__What is being asked__. Duplicate the material from the line containing "Given: Tap the 解析 page title" up to and including its final line, omitting the pictures from your answer.

** Start **

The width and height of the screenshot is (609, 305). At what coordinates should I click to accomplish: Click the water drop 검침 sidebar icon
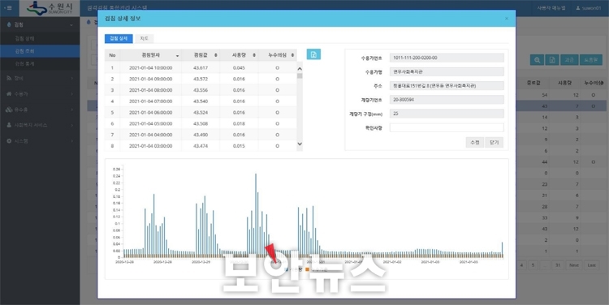[x=9, y=24]
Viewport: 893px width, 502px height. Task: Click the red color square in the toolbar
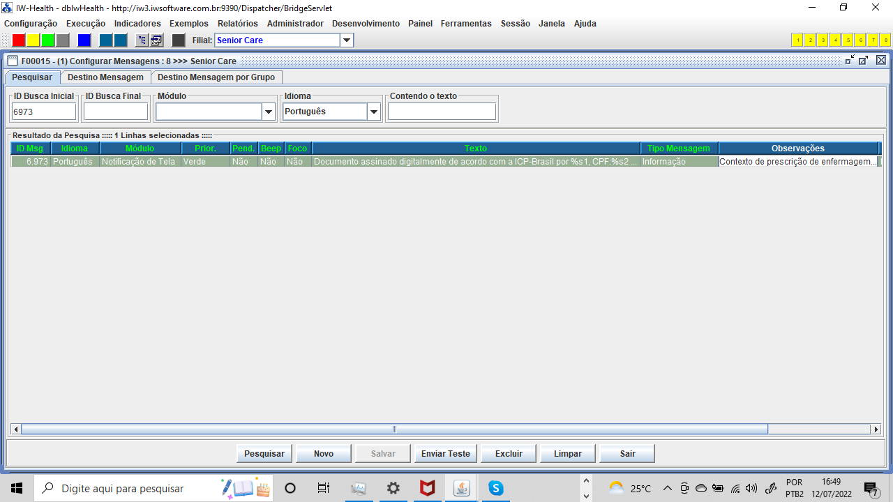(x=19, y=40)
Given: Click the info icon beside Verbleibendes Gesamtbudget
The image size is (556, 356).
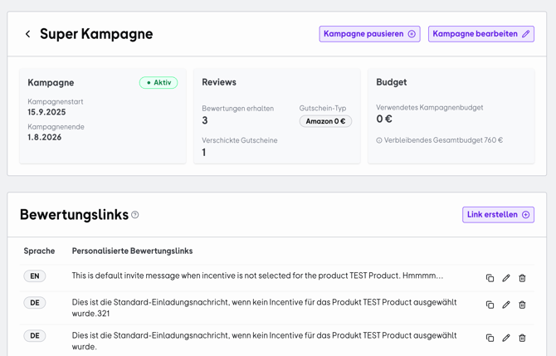Looking at the screenshot, I should pos(379,140).
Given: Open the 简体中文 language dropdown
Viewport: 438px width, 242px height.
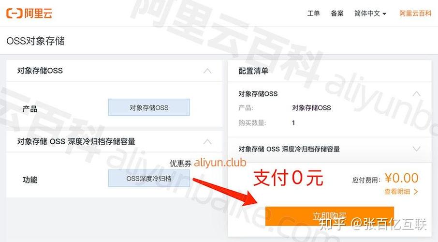Looking at the screenshot, I should (x=370, y=13).
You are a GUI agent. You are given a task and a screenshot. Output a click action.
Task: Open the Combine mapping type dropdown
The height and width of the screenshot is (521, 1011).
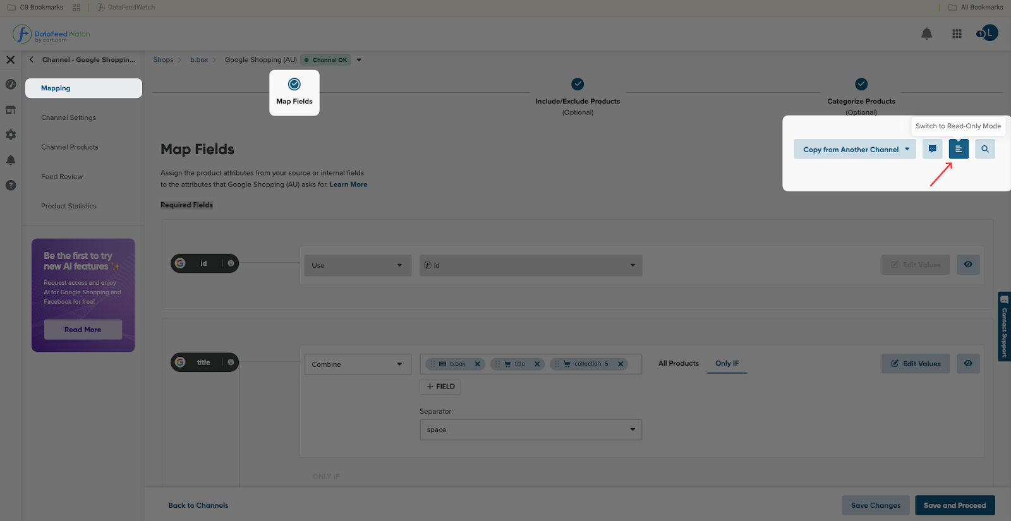tap(357, 364)
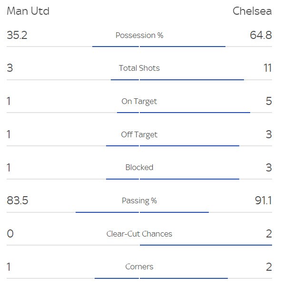Screen dimensions: 283x285
Task: Click the blue Possession comparison bar
Action: click(x=159, y=47)
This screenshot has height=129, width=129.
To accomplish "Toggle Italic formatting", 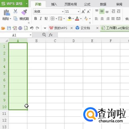I will click(41, 18).
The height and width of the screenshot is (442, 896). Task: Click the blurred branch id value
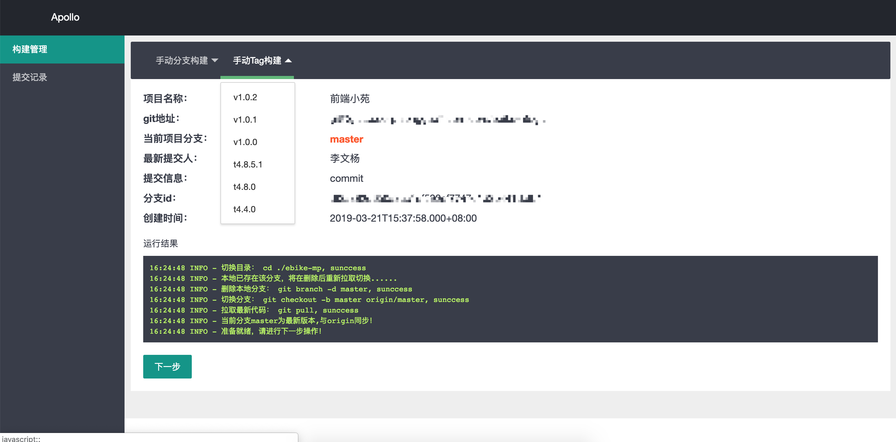pos(435,199)
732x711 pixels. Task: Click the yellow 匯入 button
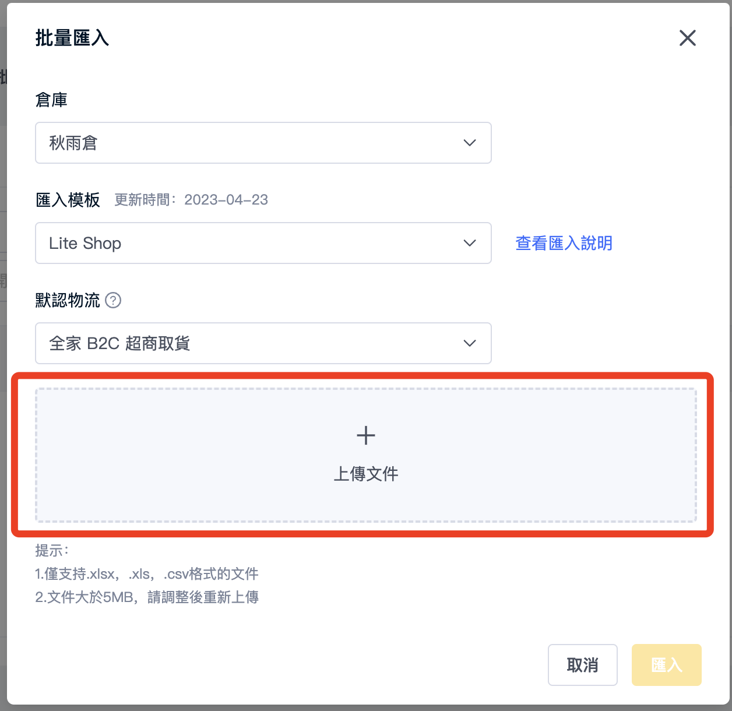[667, 665]
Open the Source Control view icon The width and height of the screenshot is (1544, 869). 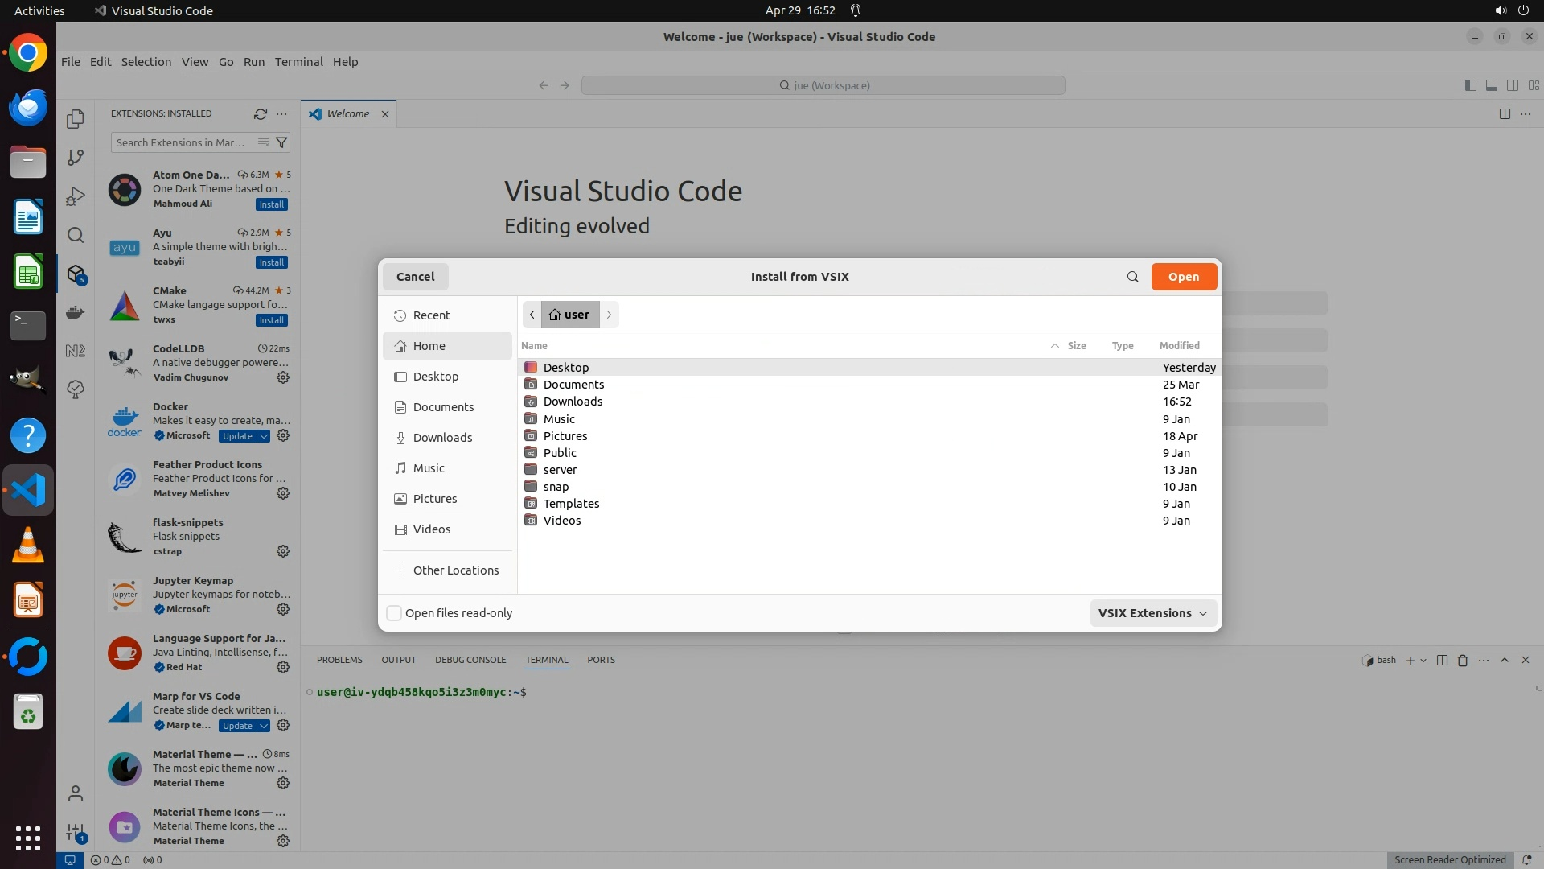[76, 158]
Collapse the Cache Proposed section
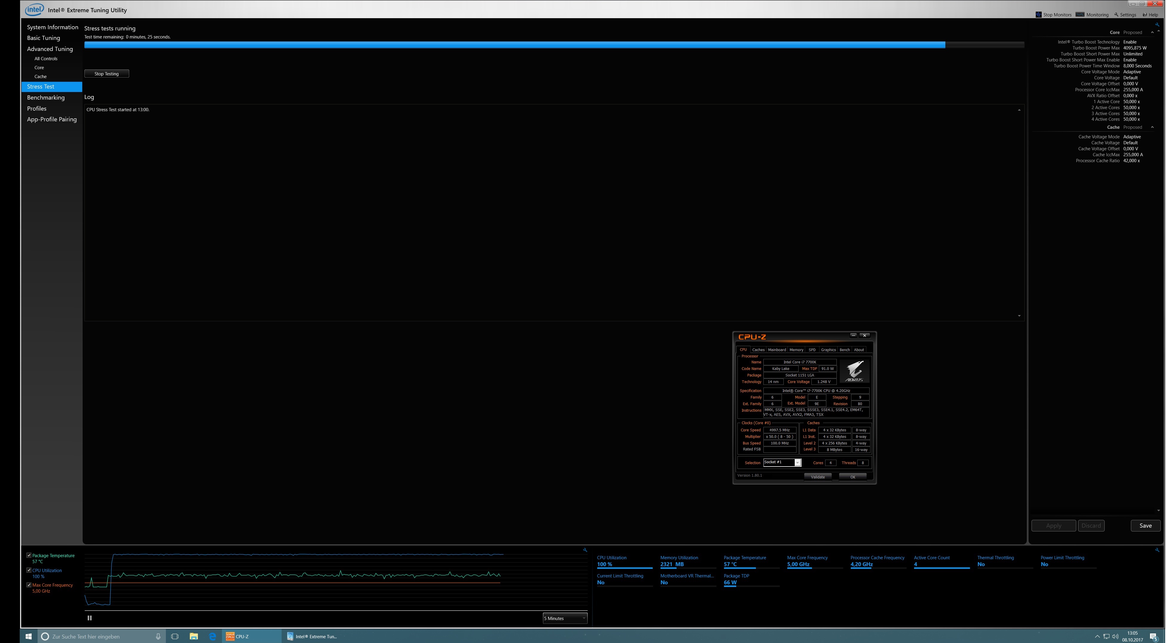 [1152, 127]
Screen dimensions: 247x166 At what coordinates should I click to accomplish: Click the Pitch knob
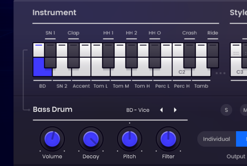(x=130, y=139)
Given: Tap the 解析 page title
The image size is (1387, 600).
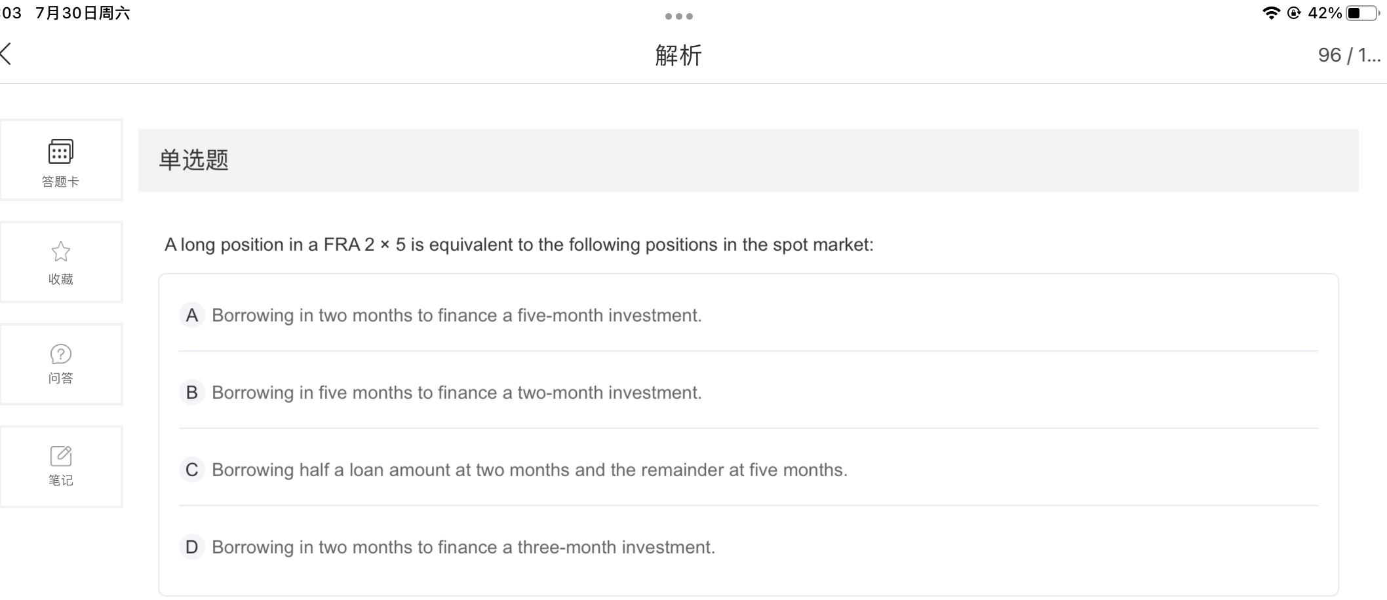Looking at the screenshot, I should pos(678,56).
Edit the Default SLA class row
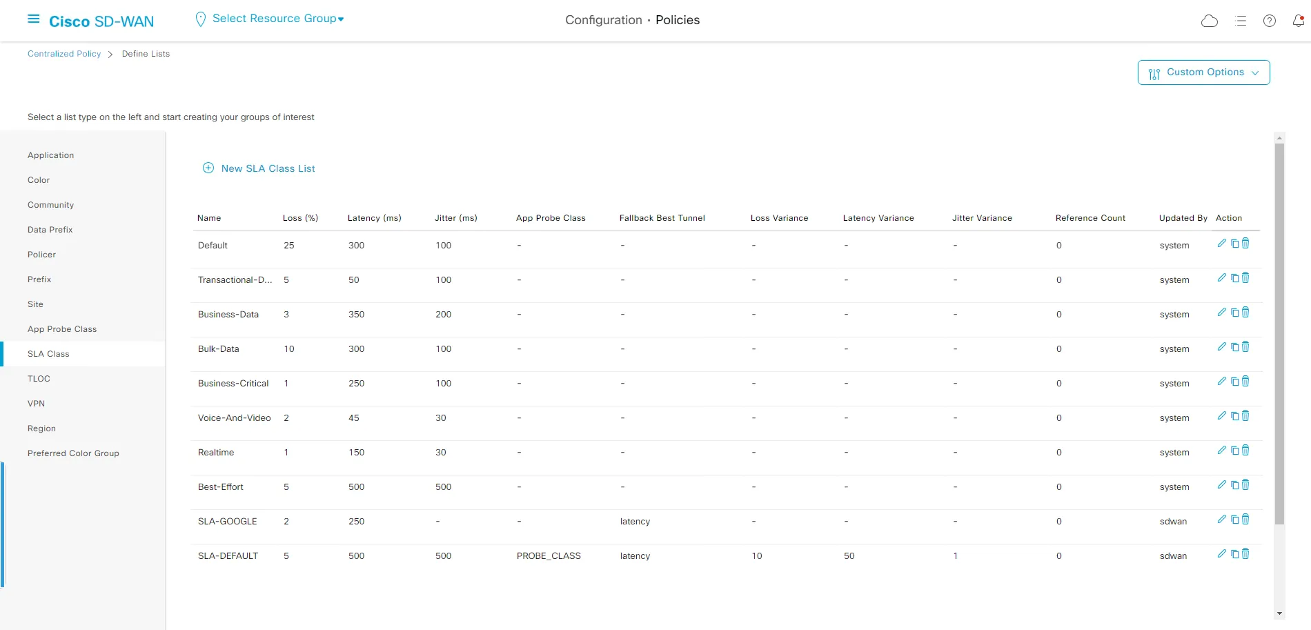Screen dimensions: 1311x630 [1221, 244]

** End **

__The reply__.
Given: Tap the 解析 page title
The image size is (1387, 600).
Looking at the screenshot, I should pos(678,56).
Edit the Default SLA class row
Screen dimensions: 1311x630 [1221, 244]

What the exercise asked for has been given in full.